Teachers can influence internal differentiation in class directly, i. e., they can and should plan different kinds of learning tasks at different levels of difficulty and complexity, offer different kinds of exercises of variable lengths so as to serve the needs of all the different learners. In a sense, the class as a unit is dissolved. Each learner is allowed to work on an appropriate learning task and, as a result of it, he or she is supported in the best of ways. „Adaptive teaching“ is another term used for this kind of instruction, which is shaped according to the students‘ individual characteristics and abilities and which adapts learning tasks, learning support material, teaching materials, media, etc., accordingly.

Outlook

The teaching and learning dimensions in chapter 5 reflect the essential points of the current pedagogical and methodological practices in the immigration countries of Central, Northern, and Western Europe. Obviously, the list is not conclusive, particularly since the pedagogical and didactical sciences are constantly developing. One recurrent element, which was not explicitly mentioned, needs to be emphasized: the learners’ motivation.

The task of any type of classroom instruction is to offer positive learning stimuli and encourage the learners to work and be active.

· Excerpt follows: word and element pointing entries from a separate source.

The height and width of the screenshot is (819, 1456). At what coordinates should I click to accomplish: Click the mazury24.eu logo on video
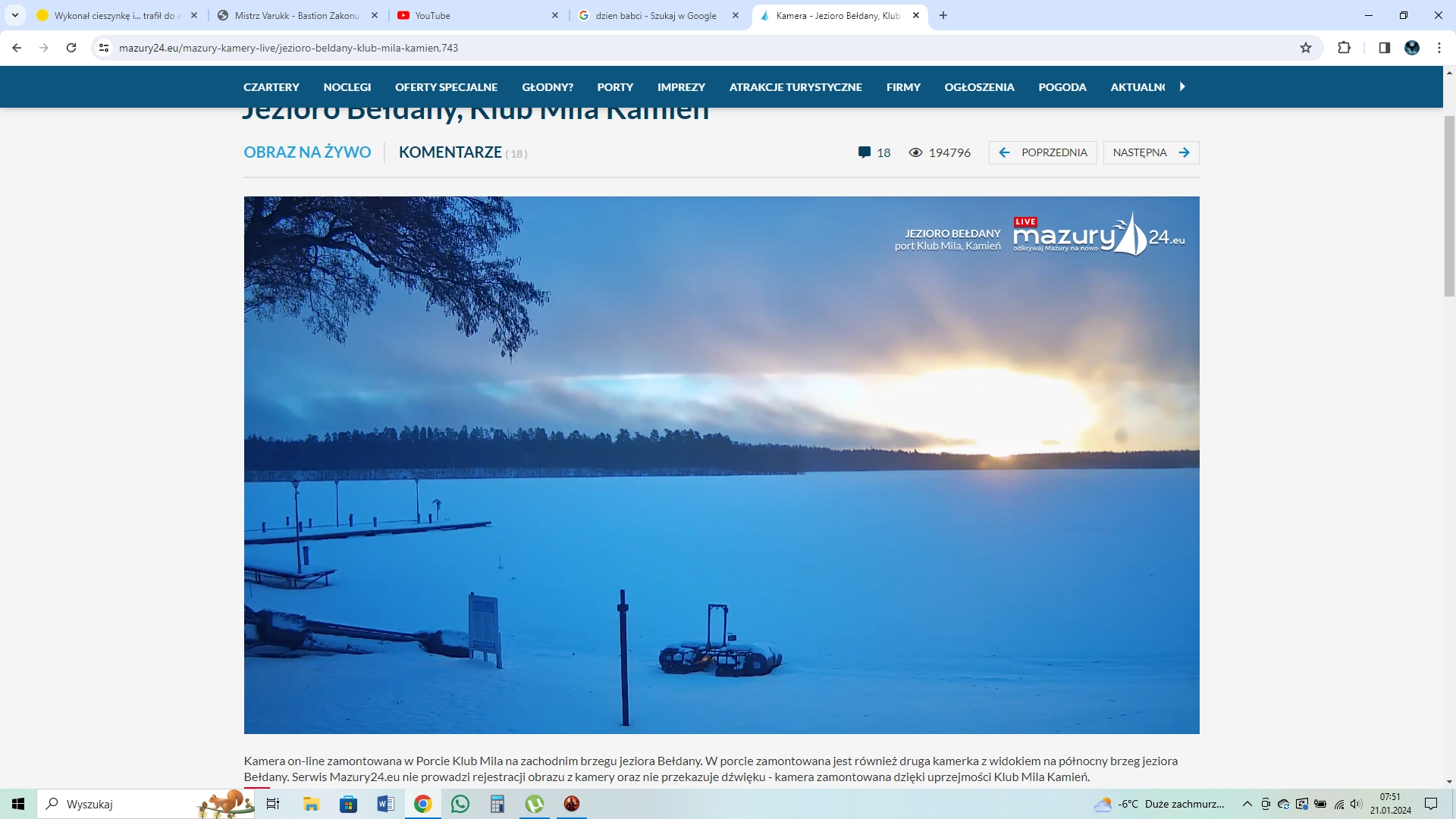[1099, 235]
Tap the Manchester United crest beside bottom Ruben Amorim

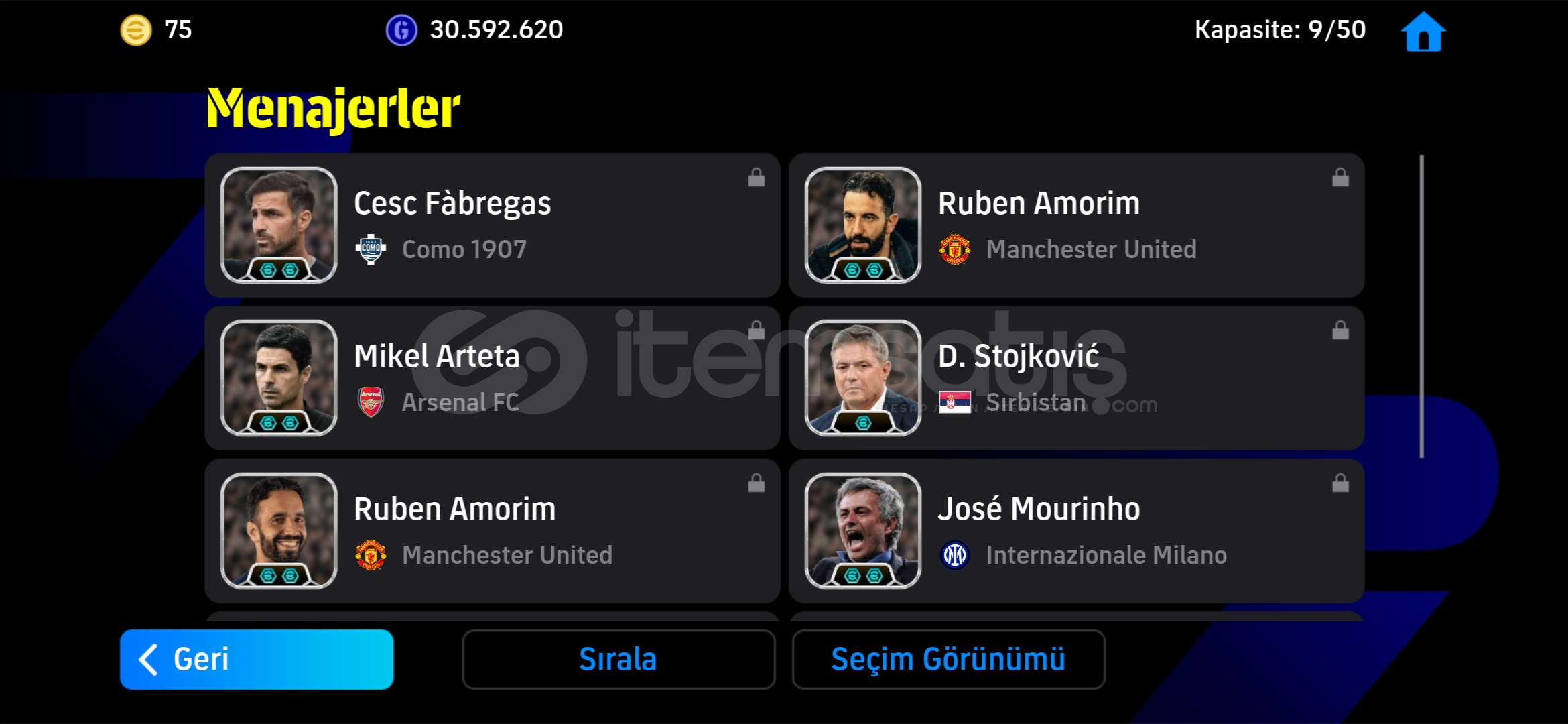[371, 555]
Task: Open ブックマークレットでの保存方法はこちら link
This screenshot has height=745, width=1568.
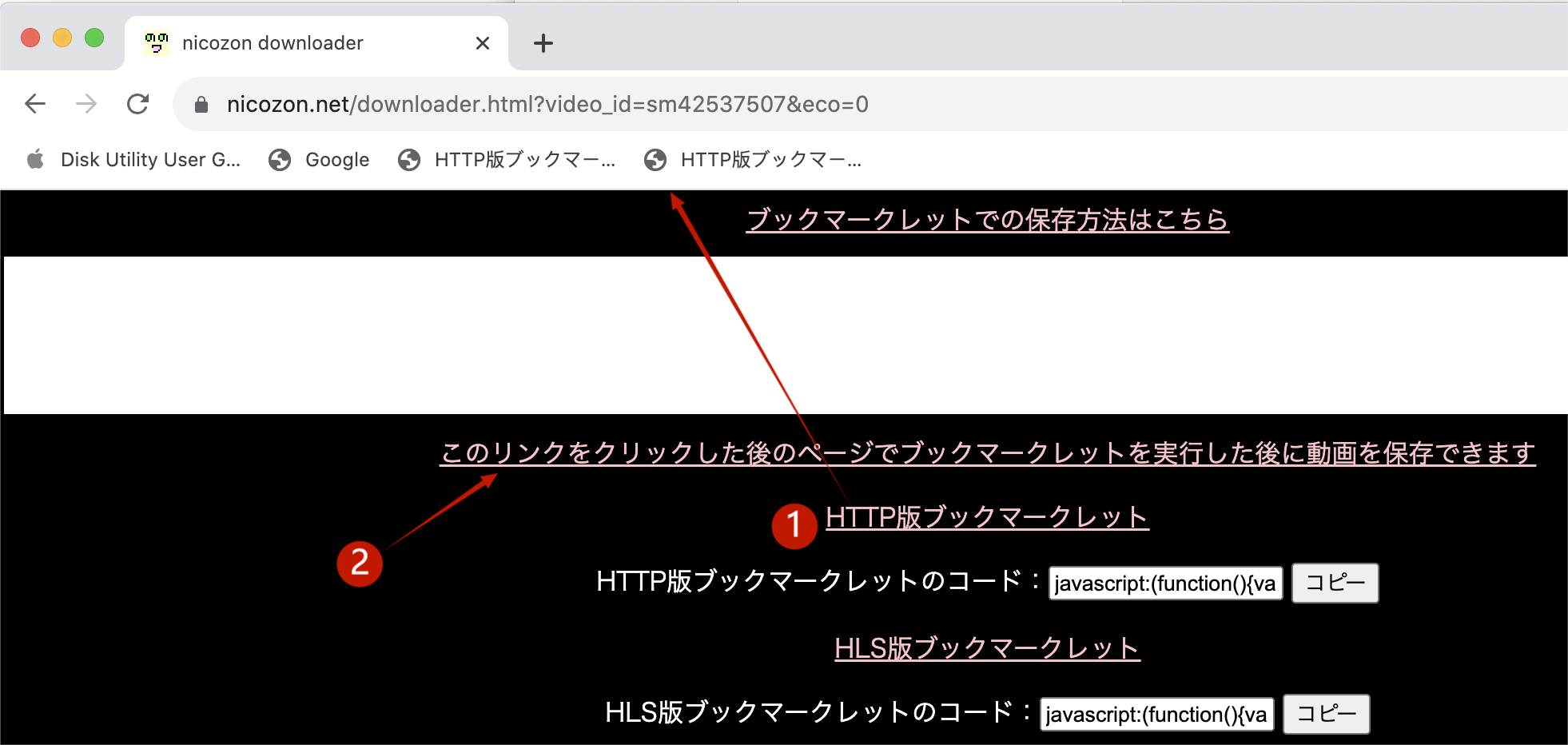Action: (x=987, y=219)
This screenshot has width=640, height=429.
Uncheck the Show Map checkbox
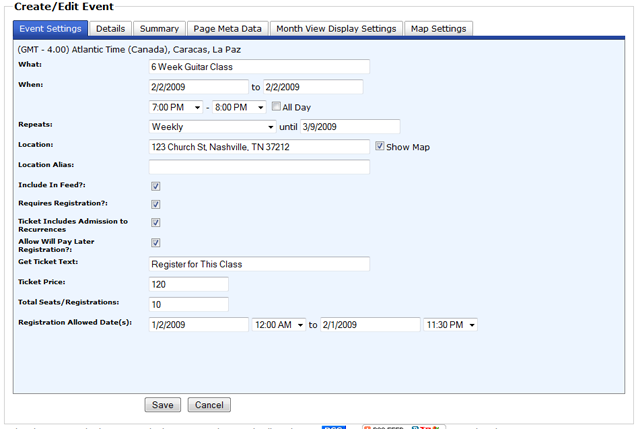click(x=380, y=146)
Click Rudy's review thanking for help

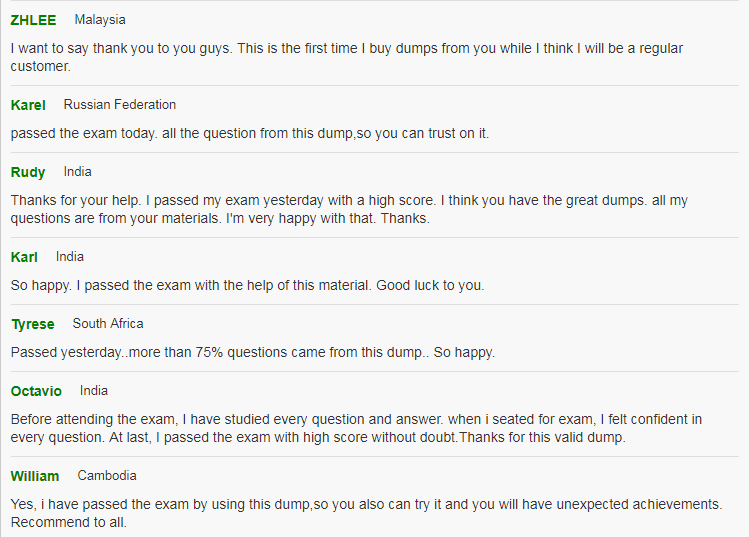pyautogui.click(x=349, y=209)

The key issues mentioned all point in this direction and view teaching from this perspective. Only those who are motivated can take on the responsibility for their own learning, can set goals autonomously, can plan and reflect on the next learning steps and be the agent of their own learning activities. Teachers can achieve this goal by structuring their classes meaningfully and by committing themselves to nurturing their students‘ acquisition of knowledge, their competences and attitudes – in short, by furthering their students‘ personalities.